「西洋事情」離れ
幕末、福沢諭吉が書いた「西洋事情」は今風に言えばベストセラーだった。欧米文化を見聞きしたリアリティが書かれている。明治以降、お雇い外国人によって学問が、鹿鳴館時代には西洋文化が、西洋の列強に仲間入りしたい日本の治世にとって必須になった。
時代下って戦後のアメリカ統治支配によって、制度や文化は著しくアメリカ流になった。その戦後の第二波とも言えるのが、中曽根レーガン時代に始まり小泉政権でピークを迎えたアメリカによる日本支配の強要だ。経済社会はアメリカ流を以て最も近代的とされ、市場原理が制度に仕組まれた。金融ビッグバン然り、外資の参入然り、果ては、固有であるべき社会保障の分野も、福祉の措置制度(行政処分)から契約制度への変換に至った。

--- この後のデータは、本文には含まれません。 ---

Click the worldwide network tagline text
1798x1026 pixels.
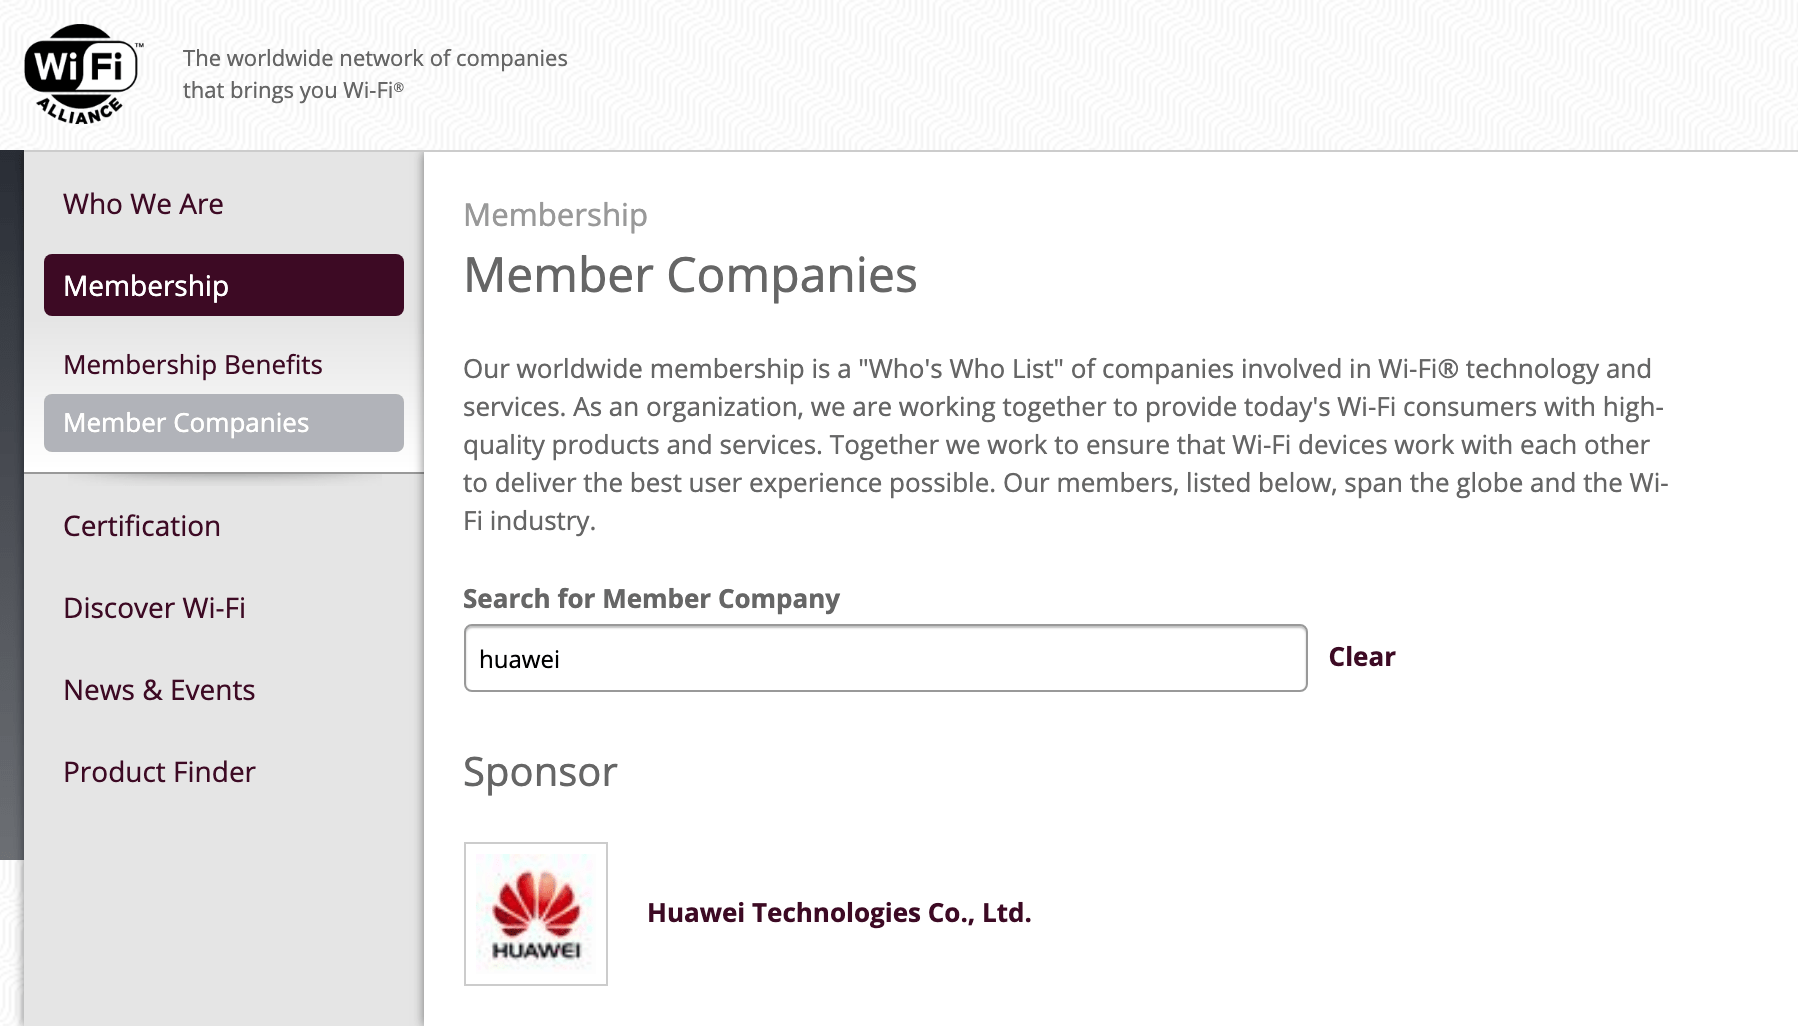click(375, 74)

アメリカは世界一強の立場が危うくなると、トランプ・バイデン両大統領共に安全保障における日本の役割強化を望むようになった。安倍首相はトランプによく応え、日米の集団安全保障を実現する道を開き、岸田首相は、日本の防衛費二倍を目指す。これらはあたかも日本が自発的に必要性を認めて施政に持ち込まれたようになっている。
開き直れば、それは時々の政府の方針だから、いいと言えばいい。ただ、制度の背後にある独自の価値と文化は日本国民をして戸惑わせる結果をまねく。ロシア・ウクライナ戦争は民主主義陣営対専制主義陣営と報道されるが、ならば、なぜASEANもアフリカもイスラム圏も民主主義に与しないのか。「西洋」から来た民主主義には昨今、疑問が付されている。
前回この欄で紹介したジェンダーやLGBTQもWeirdつまり「西洋」から来たものだが、日本ではジェンダーギャップは治まらず、LGBTQは西洋のような理解は進まない。それが先進性を表す指標だと言われても、底辺を流れる価値や文化が邪魔をするのだ。
前提が長くなったが、今回の執筆の意図は、WEBでオープンアクセスできる赤林朗東大大学院教授の「Bioethics across the globe」(世界をめぐる生命倫理学)を紹介したかったのである。筆者が近年読んだ本の中でも最も感動した本の一つである。先生は、人間の尊厳と人権をベースにした欧米のモラル(特にそれをリードするアメリカのモラル)は必ずしも日本特有のモラルに当てはまらないと説く。
97年に議員立法でできた臓器移植法は今日に至っても欧米のような移植に関する医学的医療的発展を望めない。臓器移植やターミナルケアの決定において、日本は家族アプローチをとる国であり、アメリカでは個人が決める孫、親友、医療者など第一人者アプローチが望まれる。日本では個人の自主性が低く、家族関係が良くない場合には判断に齟齬が起きる。
赤林先生は川端康成を引用して日本人の曖昧さを指摘し、受精卵については「生命」であるかどうかが欧米での問題であるのに対し、日本は「生命の芽」という表現で、議論をそらしたと言う。同時に、アメリカでは大問題であり政治も左右する中絶については、日本は受精卵の扱いよりも淡白である。この曖昧さは日本独自のものである。
医療の類似で多くの議論も先生は提示し、かつて白鵬が行司の差配に抗議した例を引いて、テニスなど欧米のスポーツでは審判に抗議できるのに、「国技」の文化はそれを許さなかったことを示した。ドナルド・キーンは日本人の従順さに警告し「もっと政府を批判せよ」と叫び、「五体満足」に大きな価値を置いて障害やLGBTQなどに想像たくましくする発想がないことを先生は指摘する。
日本人は村社会を作っているわけだが、その価値と文化は変りようがない。いいとか悪いとかいう問題ではなく、世界のスタンダード、とりわけ生命倫理の基準を考える時には、日本文化を包摂する必要があり、むやみの「西洋事情」採択に警鐘を鳴らすのが、先生の著作である。
日本はガラパゴス島であり、結果平等の国でもあり、これからの医療の中心になると言われるプレシジョンメディシン(精密医療)では、認可されていない医薬品の使用も含め、患者の自主性を求められる時に、対応できない社会なのではないか。赤林先生は危惧するのではなく、政治家の手におえない生命倫理を社会で議論すべきと訴えておられる。
「西洋事情」は、日本だけでなく世界のあらゆるところで離れていく人々を見かける時代の到来である。